Next year’s city budget forecasts high levels of just about everything — numbers of cruise ship passengers, sales tax revenue and hotel bed tax revenues, City and Borough of Juneau Assembly members were told Wednesday night as the 2024-2025 municipal budget was introduced.
However, just like most residents, City leaders will also grapple with the same unpredictably high inflation that has driven the cost of just about everything up in Juneau and across the country.
Wednesday night marked the first in a series of weekly meetings in which various aspects of the city’s spending plan will be reviewed and determined by Assembly members and city officials to build the framework of how Juneau will spend its money.

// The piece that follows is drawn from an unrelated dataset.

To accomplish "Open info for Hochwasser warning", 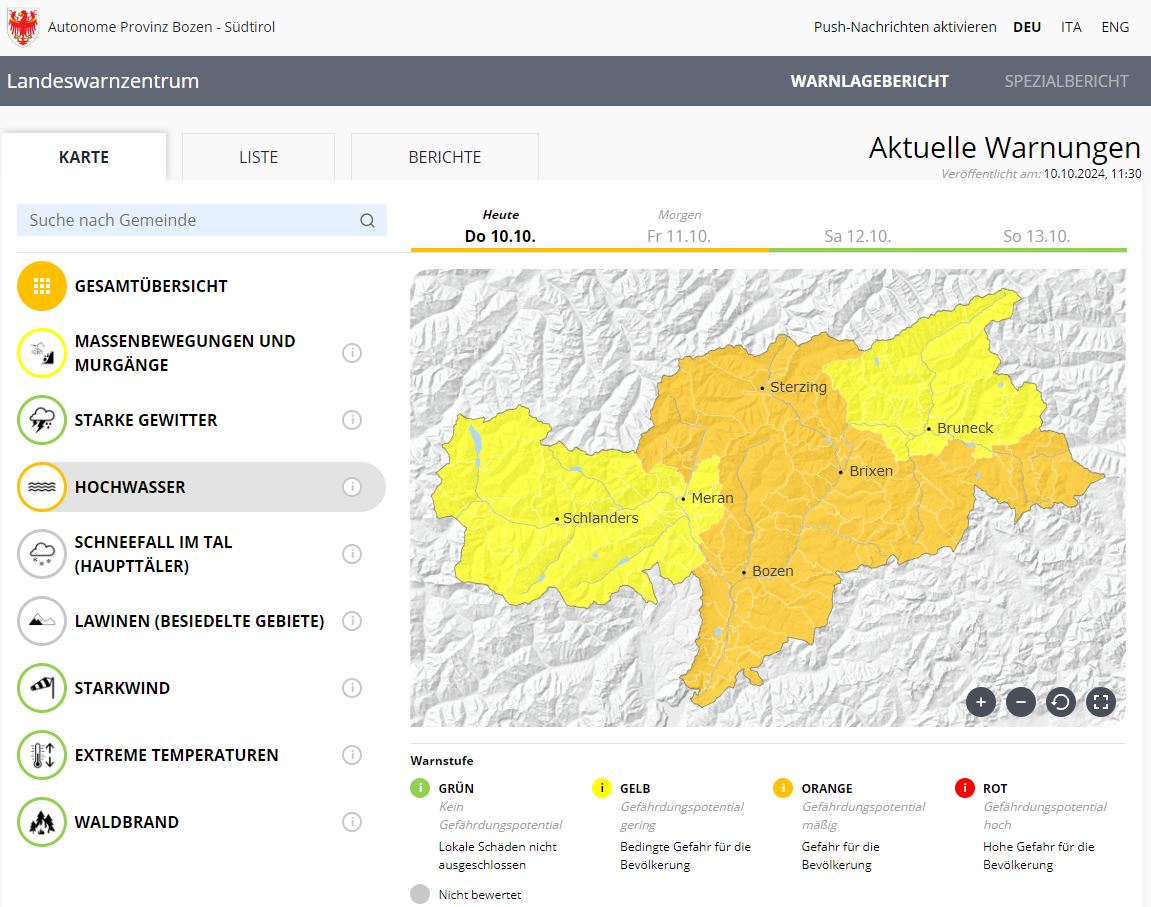I will click(352, 487).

Though things are likely to change, here are key takeaways for what the $457.4 million budget looks like — for now.
It expects high sales tax and high cruise ship passengers
After a few years of historically low cruise ship passengers coming to Juneau — largely due to the pandemic — the city expects to bounce back to pre-pandemic levels or beyond as the proposed budget assumes 1.6 million cruise ship passengers will come to Juneau this summer.
With that forecast, multiplied by the $5 fee charged to each cruise ship passenger that enters the city, the marine passenger fee revenue is budgeted at a record-breaking $8.25 million.
The forecasted sales tax is no different — the city expects $70.4 million in revenue.
That includes the city’s 5% sales tax rate ($65.7 million), tobacco tax ($2.8 million), alcohol tax ($1.3 million) and marijuana tax ($480,000).
Hotel bed tax is expected to total $3.42 million.
It decreases the mill rate to the lowest it’s been in more than three decades
The city’s revenues derive from a number of sources, a major player being the funds generated from property taxes.
This year, the borough’s total assessed property valuation (including both residential and commercial properties) clocked in at around $6.5 billion — a 13% growth compared to just last year.
To put it in perspective, according to city data, in 2020 the median assessed value for a home in Juneau was around $429,000. In 2022, the median was around $527,000 — that equates to a 23% increase in just two years.
However, assessments are just one piece of the puzzle that determines what property owners see on their tax bill, the mill rate is the other major factor.
According to the proposed budget, given the substantial increase in property value, the city is considering a historic reduction in the operating mill levy — commonly referred to as the property tax rate — bringing it down to the lowest it’s been in more than three decades (10.28 mills) down from 10.56 last year.
According to the city manager’s budget message, the proposed mill rate “generates only enough property tax to pay CBJ general governmental costs after consideration of a $1 million lapse.”
According to the budget, the proposed mill rate would generate $65.3 million for the city (including debt service) which is an increase of around 10% over what was projected last year.
It proposes putting $10 million aside for a new City Hall
Voters rejected a ballot proposition that asked whether the city should take on $35 million in bond debt to fund the construction of a new City Hall —but not without much conversation.
City officials say many benefits would come from building a new City Hall given that the current one is one of the most expensive municipal buildings for the city to maintain costing $800,000 annually for the city to rent out.
The previously proposed City Hall would have cost around $41.3 million, but the proposition was narrowly voted down and thus the city is back to square one.
Now, the city’s proposed budget includes putting aside $10 million of the city’s unrestricted fund balance to be used in the future for a new City Hall, whatever that may look like.
In a previous budget cycle, the city put aside $6 million from general funds to go toward a new City Hall, so this $10 million proposal would be an addition to that ($16 million in total).
The budget also includes appropriating $50,000 for the city to “educate Juneau voters on the long-term benefits of a New City Hall,” according to a statement in the city manager’s budget message.
It calls for increased funding for all major yearly expenditures
The bulk of the city’s spending goes toward a few key areas: the Juneau School District, city enterprise funds (hospital, airport, dock and harbors), general governmental funds, capital improvement projects and the city’s debt service.
All of those major components are proposed to see increases in funding which, according to city Finance Director Jeff Rogers, is largely necessary to offset forecasted inflation among other factors.
“It’s mostly related to inflation and additional funding to the district and program funding and a few additional positions,” Rogers to the Empire.
New city positions proposed in the budget include adding an additional full-time commercial appraiser, a full-time information technology business analyst and two part-time positions in human resources.
It banks on the state doing its part
The state of Alaska plays a couple of key funding roles for the city, largely its obligations to school bond debt reimbursements and community revenue sharing.
Rogers told Empire he isn’t too worried about the state not fulfilling those obligations as the governor’s current budget fully funds both areas — though nothing is final as of yet.
Additional finance committee meetings to review the proposed budget are scheduled for April 12, April 19, April 26, May 3, May 10 and May 17.